How does Michigan compare to the national average for floor layers, except carpet, wood, and hard tiles?

Michigan pays $47K median vs. the U.S. average of $56K — that’s -17%. After adjusting for local cost of living (RPP 93.89), the purchasing-power equivalent is $50K — below the national median.

How much do floor layers, except carpet, wood, and hard tiles make in Michigan?

The median is $46,800 a year, that works out to about $23 an hour. But the range is wide: entry-level workers start around $36,850, and experienced floor layers, except carpet, wood, and hard tiles can clear $74,680. These are BLS numbers, based on employer-reported data, not self-reported surveys.

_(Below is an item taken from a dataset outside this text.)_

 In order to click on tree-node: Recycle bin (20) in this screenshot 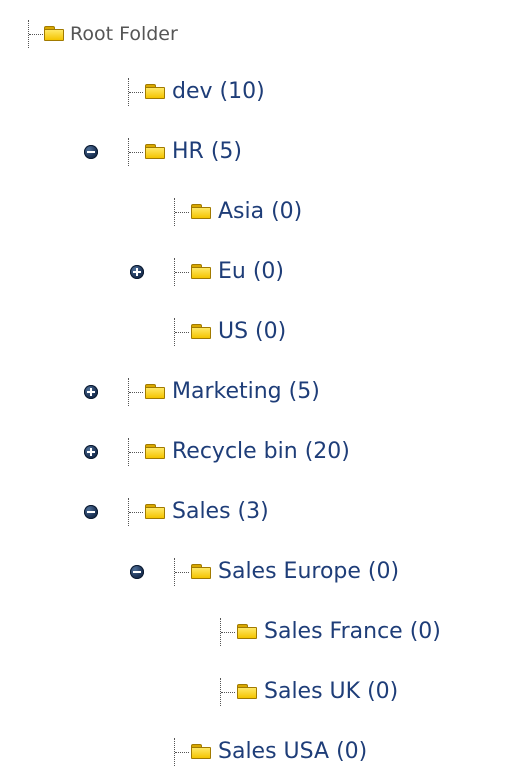, I will do `click(262, 452)`.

Is $47K enough to live in Michigan?

On that salary, you'd take home roughly $3,138/month after taxes. A 2-bedroom here rents for about $1,272/month, which eats 40.5% of your paycheck. That's above the 30% rule of thumb, housing will be a stretch at the median salary, though you can manage with roommates or a smaller place.

How far does a floor layers, except carpet, wood, and hard tiles salary go in Michigan?

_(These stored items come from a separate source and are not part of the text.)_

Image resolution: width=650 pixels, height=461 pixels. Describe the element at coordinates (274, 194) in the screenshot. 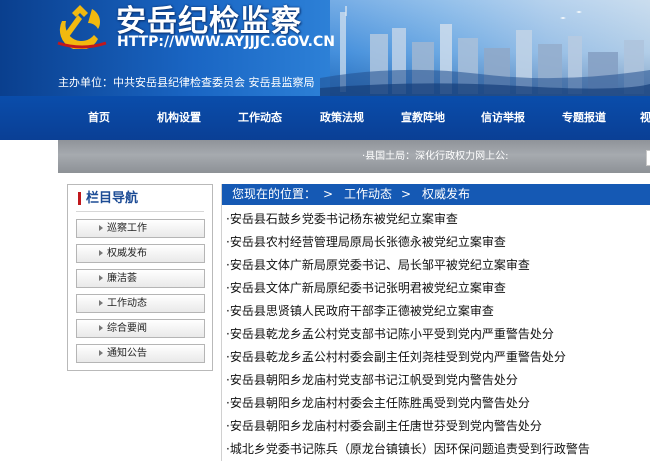

I see `breadcrumb-prefix: 您现在的位置：` at that location.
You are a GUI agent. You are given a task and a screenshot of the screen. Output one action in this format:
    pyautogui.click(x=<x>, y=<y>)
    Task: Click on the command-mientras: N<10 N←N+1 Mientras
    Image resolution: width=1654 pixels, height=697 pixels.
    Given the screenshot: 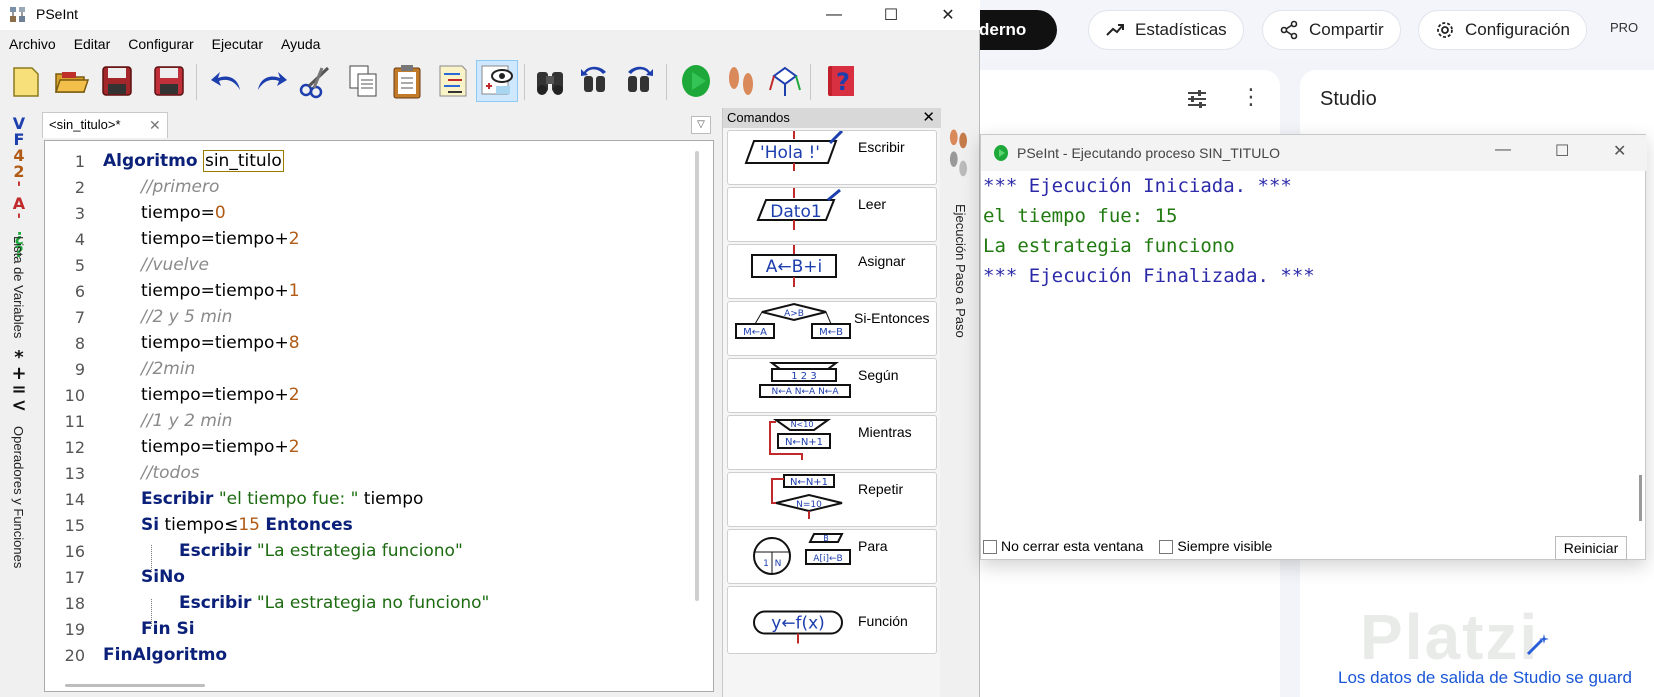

Michigan has a Regional Price Parity of 93.89 (100 is the national average). That's below average, your money stretches further here than the raw salary number suggests. After cost-of-living adjustment, the median floor layers, except carpet, wood, and hard tiles salary is worth about $49,846 in national-average purchasing power.

Where do floor layers, except carpet, wood, and hard tiles get paid the most?

The table above ranks every state by median pay for this role. Keep in mind that the highest-paying states tend to have the highest costs of living, so the top salary doesn't always mean the most money in your pocket.